Das passiert fast immer, wenn der Boden zu lange auskühlt, bevor er gerollt wird. Direkt nach dem Backen ist der Biskuit noch warm und flexibel — nur in diesem Zustand lässt er sich problemlos um das Tuch rollen. Wer zu lange wartet, riskiert, dass der Teig spröde wird und beim Formen einreißt. Außerdem hilft es, den Boden vor dem Aufrollen nicht zu fest auf das Tuch zu pressen — ein gleichmäßiger, zügiger Schwung reicht.
Kann ich die Biskuitrolle am Vortag vorbereiten?

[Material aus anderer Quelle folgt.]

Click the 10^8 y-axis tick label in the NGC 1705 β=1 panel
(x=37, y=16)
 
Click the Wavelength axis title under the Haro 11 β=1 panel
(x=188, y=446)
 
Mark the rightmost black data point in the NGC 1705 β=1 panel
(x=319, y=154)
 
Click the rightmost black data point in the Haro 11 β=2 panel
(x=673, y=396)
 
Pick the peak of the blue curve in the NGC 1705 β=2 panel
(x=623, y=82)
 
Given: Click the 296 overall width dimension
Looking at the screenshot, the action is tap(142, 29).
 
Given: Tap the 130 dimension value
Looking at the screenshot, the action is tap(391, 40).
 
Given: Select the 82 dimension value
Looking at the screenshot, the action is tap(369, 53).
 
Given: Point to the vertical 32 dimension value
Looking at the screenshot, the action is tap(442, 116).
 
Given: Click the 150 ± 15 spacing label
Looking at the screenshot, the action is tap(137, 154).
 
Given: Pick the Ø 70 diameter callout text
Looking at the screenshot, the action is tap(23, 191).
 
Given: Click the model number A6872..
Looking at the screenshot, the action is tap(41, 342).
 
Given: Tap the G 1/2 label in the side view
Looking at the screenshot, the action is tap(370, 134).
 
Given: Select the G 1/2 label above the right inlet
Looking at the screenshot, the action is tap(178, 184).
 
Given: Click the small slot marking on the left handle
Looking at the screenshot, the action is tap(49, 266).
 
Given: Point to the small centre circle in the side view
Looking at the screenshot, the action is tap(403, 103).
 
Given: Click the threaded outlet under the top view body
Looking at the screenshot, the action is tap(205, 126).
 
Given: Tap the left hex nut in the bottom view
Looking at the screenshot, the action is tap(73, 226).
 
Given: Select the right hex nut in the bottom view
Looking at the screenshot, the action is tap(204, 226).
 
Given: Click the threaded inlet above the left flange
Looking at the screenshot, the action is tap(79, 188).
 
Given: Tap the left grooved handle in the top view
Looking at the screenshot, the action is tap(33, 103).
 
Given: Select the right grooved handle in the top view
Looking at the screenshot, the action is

Ja, das ist sogar empfehlenswert. Über Nacht im Kühlschrank zieht die Creme in den Biskuit ein, die Rolle festigt sich und lässt sich besser schneiden. Die Frischhaltefolie eng anwickeln, damit der Boden nicht austrocknet. Kurz vor dem Servieren mit Puderzucker bestäuben und dekorieren.
Wie lange ist die Biskuitrolle haltbar?
Im Kühlschrank, gut eingewickelt in Frischhaltefolie oder in einer verschlossenen Dose, hält die Rolle 2 bis 3 Tage. Da Sahne enthalten ist, sollte sie stets kühl aufbewahrt und nicht länger als nötig bei Raumtemperatur stehen gelassen werden. Einfrieren ist möglich — dann am besten ohne Puderzuckerdekoration, in Scheiben einzeln eingewickelt.
Kann ich den Lemon Curd durch eine fertige Variante aus dem Handel ersetzen?
Das ist möglich, wenn die Zeit knapp ist. Fertige Lemon Curds aus dem Glas haben jedoch oft eine süßere, weniger ausgeprägte Zitrusnote als hausgemachte. Wer auf Menge und Intensität Wert legt, kocht den Curd lieber selbst — der Aufwand ist überschaubar, und das Ergebnis macht einen spürbaren Unterschied im Gesamtgeschmack der Rolle.
Welche Varianten sind mit dieser Basis möglich?
Die Biskuitrolle lässt sich gut abwandeln. Im späten Frühling und Sommer bietet sich eine Füllung mit Erdbeercreme oder Himbeercurd an. Wer es dezenter mag, ersetzt einen Teil des Lemon Curds durch Frischkäse — das macht die Füllung cremiger und weniger säurebetont. Eine Variante mit Limettencurd und etwas Ingwer in der Creme bringt eine frische, leicht würzige Note. Der Biskuitboden selbst kann auch mit einem Löffel Kakaopulver abgewandelt werden, wenn eine Schokoladen-Zitronen-Kombination gewünscht ist.